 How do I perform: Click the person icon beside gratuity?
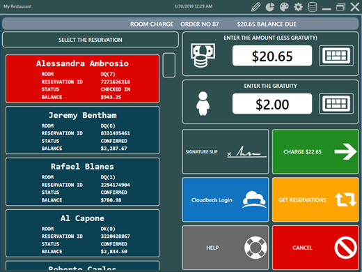tap(203, 103)
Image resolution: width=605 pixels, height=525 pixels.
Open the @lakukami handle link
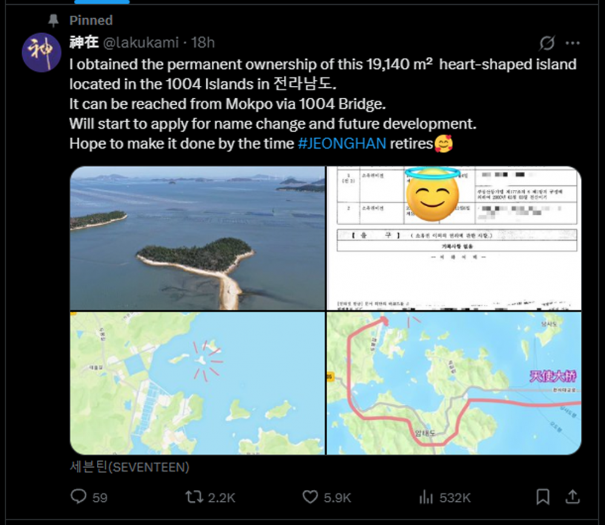point(142,42)
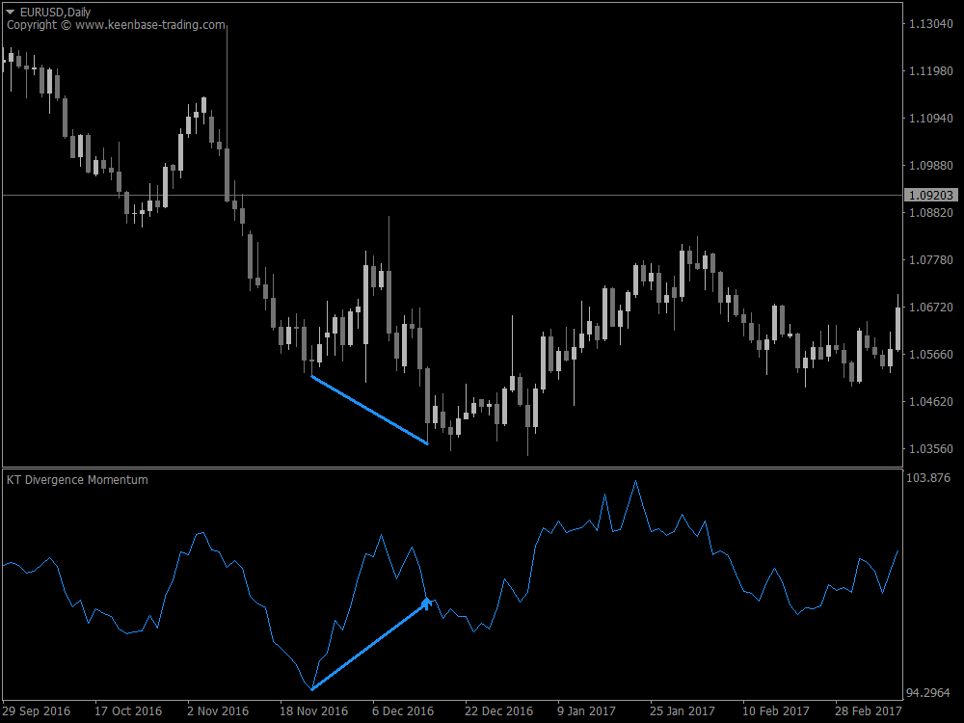Click the tallest candlestick near 6 Dec 2016
This screenshot has height=723, width=964.
click(389, 289)
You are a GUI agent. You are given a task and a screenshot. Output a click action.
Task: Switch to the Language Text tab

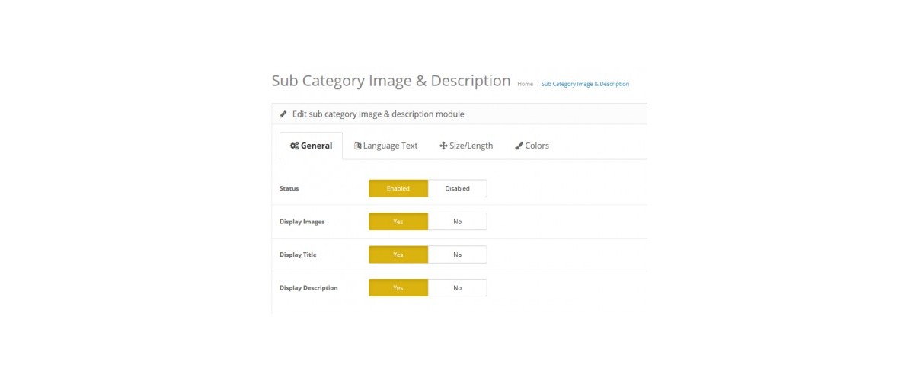click(385, 146)
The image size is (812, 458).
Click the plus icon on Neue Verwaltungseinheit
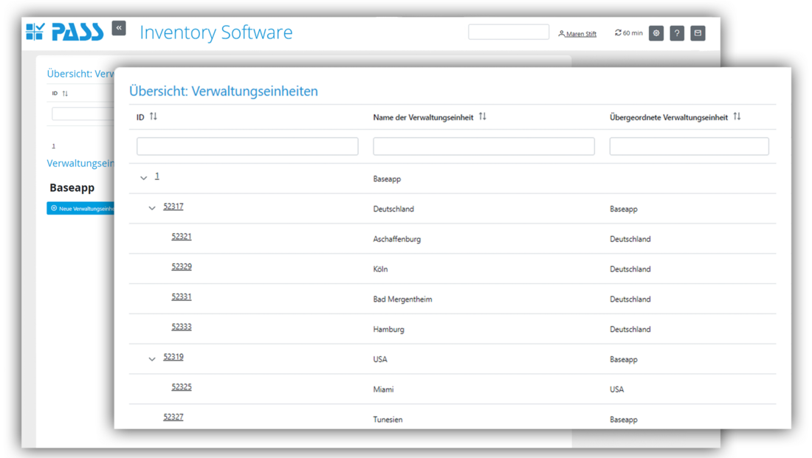pos(55,208)
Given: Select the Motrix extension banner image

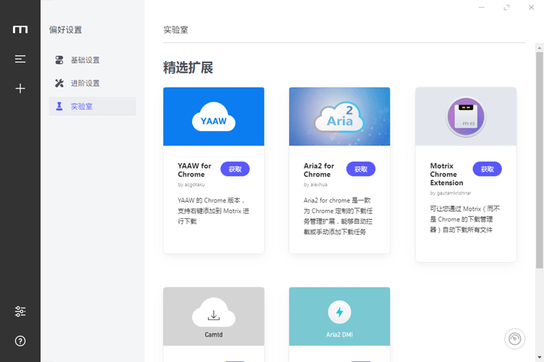Looking at the screenshot, I should 466,117.
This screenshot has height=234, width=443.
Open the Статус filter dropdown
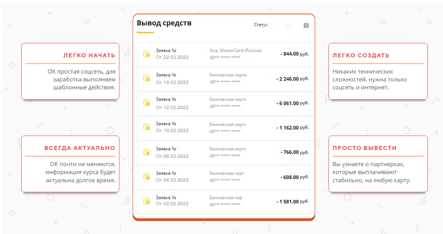[272, 25]
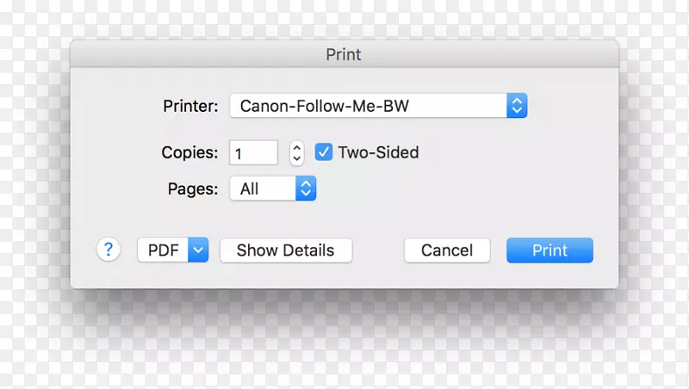Click the Pages: label
Viewport: 689px width, 389px height.
pos(193,188)
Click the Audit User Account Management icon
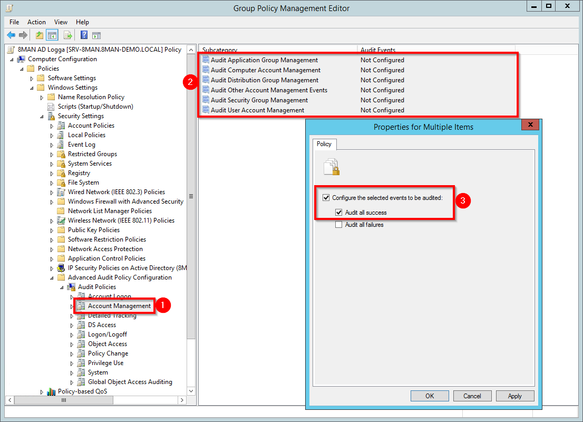The image size is (583, 422). [x=206, y=110]
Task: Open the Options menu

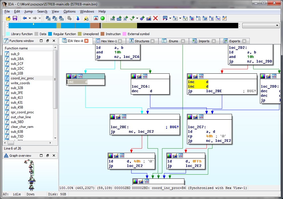Action: coord(70,11)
◆ ◆ ◆ ◆ ◆ ◆ ◆
**Exercise requirements:**
Would you reproduce the records exactly as they stand, but without the pictures?

**Answer to the exercise:**
 How do I perform: Click the person icon beside gratuity?
tap(203, 103)
Image resolution: width=605 pixels, height=525 pixels.
Open the @lakukami handle link
point(142,42)
Click the tallest candlestick near 6 Dec 2016
This screenshot has height=723, width=964.
click(389, 289)
You are a GUI agent. You are given a task and a screenshot. Output a click action.
Task: Switch to the Language Text tab

click(385, 146)
The image size is (812, 458).
Click the plus icon on Neue Verwaltungseinheit
pos(55,208)
Given: Select the Motrix extension banner image

Looking at the screenshot, I should 466,117.
This screenshot has height=234, width=443.
Open the Статус filter dropdown
[272, 25]
Click the Pages: label
Viewport: 689px width, 389px height.
pos(193,188)
Click the Audit User Account Management icon
The image size is (583, 422). [x=206, y=110]
Task: Open the Options menu

Action: coord(70,11)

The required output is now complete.